Explanatory Data Analysis and ML model building using Apache Spark and PySpark
LENDING CLUB DATA ANALYSIS AND DEFAULT LOAN/RATING PREDICTION
OVERVIEW
- Introduction This is a Course project for CISC-5950 Big Data Programming, Fordham University. Under the scope of the course work, we are required to solve an analysis/learning problem using the techniques taught in the course. We will use “Lending Club historical dataset” for this project. This is an open source dataset which contains complete loan data for all the loan issued through 2007-2015. The data is available to download on the following site- https://www.kaggle.com/wendykan/lending-club-loan-data
- Description of data Lending Club is an online peer to peer credit marketplace which matches borrowers and investors. For evaluating the credit-worthiness of their borrowers, Lending Club relies on many factors related to borrowers such as credit history, employment, income, ratings etc. Lending club then assign’s rating/sub-rating to their borrowers based on their credit-history. This rating information is then made available to investors who fund the loan requests, investors usage this information to analyze loan request and adjudicate the approved funded amount. In addition to the grade information, Lending Club provides historical loan performance data to investors for more comprehensive analysis. In summary, our dataset contains total of 887,379 records with 75 features in a comma separated file. Each record in the file represent a loan request. This dataset has different types of features such as categorical, continuous. numerical etc.
- Sample data This dataset contain complete loan data for all loans issued through the 2007-2015, including the current loan status (Current, Late, Fully Paid, etc.) and latest payment information. The file containing loan data through the "present" contains complete loan data for all loans issued through the previous completed calendar quarter. Additional features include credit scores, number of finance inquiries, address including zip codes, and state, and collections among others. Below is the screenshot of the sample data which includes only few features and first 50 rows, Please check the attached file in blackboard to see all the features in the dataset. The Sample data file is attached along with the project proposal file in blackboard.

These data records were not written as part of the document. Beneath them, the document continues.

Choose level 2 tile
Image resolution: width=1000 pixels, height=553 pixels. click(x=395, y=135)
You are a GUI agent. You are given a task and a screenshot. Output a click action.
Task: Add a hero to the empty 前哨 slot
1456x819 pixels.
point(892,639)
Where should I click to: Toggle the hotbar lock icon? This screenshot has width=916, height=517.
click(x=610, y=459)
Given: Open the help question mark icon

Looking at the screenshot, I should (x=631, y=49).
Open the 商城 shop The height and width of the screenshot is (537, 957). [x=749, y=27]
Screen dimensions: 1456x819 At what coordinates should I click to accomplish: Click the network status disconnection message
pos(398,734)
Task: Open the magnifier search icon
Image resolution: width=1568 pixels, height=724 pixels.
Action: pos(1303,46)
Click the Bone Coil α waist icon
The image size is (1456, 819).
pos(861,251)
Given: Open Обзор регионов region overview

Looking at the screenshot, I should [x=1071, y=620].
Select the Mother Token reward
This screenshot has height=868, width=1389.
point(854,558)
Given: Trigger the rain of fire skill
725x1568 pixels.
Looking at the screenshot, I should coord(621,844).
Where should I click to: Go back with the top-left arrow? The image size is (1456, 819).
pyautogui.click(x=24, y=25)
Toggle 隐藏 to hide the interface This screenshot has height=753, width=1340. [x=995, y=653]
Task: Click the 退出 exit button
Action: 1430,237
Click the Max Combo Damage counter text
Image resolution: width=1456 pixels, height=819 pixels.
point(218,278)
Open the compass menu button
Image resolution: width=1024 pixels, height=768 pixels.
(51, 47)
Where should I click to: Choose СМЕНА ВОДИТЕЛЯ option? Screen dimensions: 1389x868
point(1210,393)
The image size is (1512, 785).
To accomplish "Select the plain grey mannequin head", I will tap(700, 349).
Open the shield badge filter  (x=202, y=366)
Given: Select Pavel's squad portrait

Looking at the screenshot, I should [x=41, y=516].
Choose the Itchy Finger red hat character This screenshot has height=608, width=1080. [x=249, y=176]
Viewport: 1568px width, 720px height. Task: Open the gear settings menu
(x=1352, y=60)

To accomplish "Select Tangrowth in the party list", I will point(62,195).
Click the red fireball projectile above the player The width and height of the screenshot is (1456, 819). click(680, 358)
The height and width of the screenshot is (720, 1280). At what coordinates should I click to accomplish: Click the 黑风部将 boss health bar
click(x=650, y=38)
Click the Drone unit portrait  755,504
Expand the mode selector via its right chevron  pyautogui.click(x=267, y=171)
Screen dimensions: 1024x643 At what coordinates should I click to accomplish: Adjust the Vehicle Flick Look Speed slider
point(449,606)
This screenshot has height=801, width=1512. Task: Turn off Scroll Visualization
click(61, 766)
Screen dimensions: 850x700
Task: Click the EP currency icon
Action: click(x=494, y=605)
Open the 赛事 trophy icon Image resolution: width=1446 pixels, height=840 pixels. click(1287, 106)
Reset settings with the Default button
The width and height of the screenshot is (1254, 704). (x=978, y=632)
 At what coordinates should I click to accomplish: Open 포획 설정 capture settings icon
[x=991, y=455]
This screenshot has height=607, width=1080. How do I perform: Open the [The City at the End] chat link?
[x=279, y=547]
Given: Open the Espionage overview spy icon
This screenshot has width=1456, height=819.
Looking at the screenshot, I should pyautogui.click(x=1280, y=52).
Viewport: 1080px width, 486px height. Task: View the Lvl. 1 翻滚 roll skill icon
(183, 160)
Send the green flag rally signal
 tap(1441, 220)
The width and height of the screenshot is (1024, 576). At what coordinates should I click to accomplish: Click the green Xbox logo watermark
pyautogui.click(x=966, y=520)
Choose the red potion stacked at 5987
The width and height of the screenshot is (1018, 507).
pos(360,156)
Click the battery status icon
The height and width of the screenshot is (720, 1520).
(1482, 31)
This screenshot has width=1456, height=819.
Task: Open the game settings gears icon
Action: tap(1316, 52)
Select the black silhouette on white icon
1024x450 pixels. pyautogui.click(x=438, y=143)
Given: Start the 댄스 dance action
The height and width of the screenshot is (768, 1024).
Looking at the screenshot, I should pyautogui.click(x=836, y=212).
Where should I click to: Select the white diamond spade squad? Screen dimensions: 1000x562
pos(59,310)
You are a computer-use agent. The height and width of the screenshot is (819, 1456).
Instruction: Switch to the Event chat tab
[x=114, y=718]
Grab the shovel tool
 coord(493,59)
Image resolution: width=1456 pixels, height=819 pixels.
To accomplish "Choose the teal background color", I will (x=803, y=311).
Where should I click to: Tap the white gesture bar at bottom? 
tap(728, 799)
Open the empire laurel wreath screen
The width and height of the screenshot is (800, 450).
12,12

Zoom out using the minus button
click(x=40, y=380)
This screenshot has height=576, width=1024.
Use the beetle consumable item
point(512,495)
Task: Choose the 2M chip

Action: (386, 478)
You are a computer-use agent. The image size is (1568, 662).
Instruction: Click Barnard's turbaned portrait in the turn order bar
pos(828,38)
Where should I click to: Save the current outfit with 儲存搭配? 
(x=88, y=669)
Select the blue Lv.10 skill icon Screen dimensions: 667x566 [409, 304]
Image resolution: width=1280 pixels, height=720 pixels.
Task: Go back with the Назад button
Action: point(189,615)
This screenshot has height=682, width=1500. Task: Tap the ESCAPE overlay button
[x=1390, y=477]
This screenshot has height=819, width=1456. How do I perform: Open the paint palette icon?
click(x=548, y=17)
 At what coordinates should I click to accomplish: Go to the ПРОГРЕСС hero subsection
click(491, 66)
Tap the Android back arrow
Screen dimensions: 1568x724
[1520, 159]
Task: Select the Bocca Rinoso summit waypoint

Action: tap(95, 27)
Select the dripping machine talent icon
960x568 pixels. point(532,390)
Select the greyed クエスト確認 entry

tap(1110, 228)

- Project Scope Our project scope is to run the exploratory data analysis using apache spark framework to find the business insights from our loan data, and to build a learning model using data mining techniques / machine leaning algorithms that will use the historic loan data to learn and helps to identify loans/borrowers which are likely to default. As per the recent studies, 3-4% of the total loans defaults every year. This is the huge risk for the investors who is funding the loans. Investors require more comprehensive assessment of these borrowers than what is presented by Lending Club in order to make a smart business decision. Data mining techniques and Machine Learning model/analysis could help predicting the loan default likelihood which may allow investors to avoid loan defaults thus limiting the risk of their investments. 4.1 Data Cleaning and Exploratory Analysis The data used for this project is the structured data with few missing/null values. We will use the data cleaning/imputation techniques for the missing values imputation. We may also need to remove some features which have missing values for more than 50% of the data. In addition, we may have to add the “CLASS” in the data manually, since this data doesn’t contains a single column which represents the class. After cleaning the data, we will use apache spark RDD/dataframe/sql to run exploratory data analysis to find the business insights from the data. We will extensively use spark’s transformations, actions, aggregation API’s and SQL queries for the data analysis. 4.2 Feature selection Our dataset contains 75 features for every loan record, using all the features in the model might lead to the “Curse Of Dimensionality”. Therefore, we will use feature selection techniques to discover the features that are most indicative in default loan prediction. We will use spark’s machine leaning library for the built-in feature selection algorithms. 4.3 Prediction Model In order to make a smart business decision, investors require a more comprehensive assessment of the loan data provided by Lending Club. As part of this project, we will build a learning model using data mining techniques and Machine Learning algorithms, which helps predicting new borrowers that would likely to default their loans. We will use this dataset as our training set for the model. We will be using apache spark’s machine learning library (MLlib) to build our model.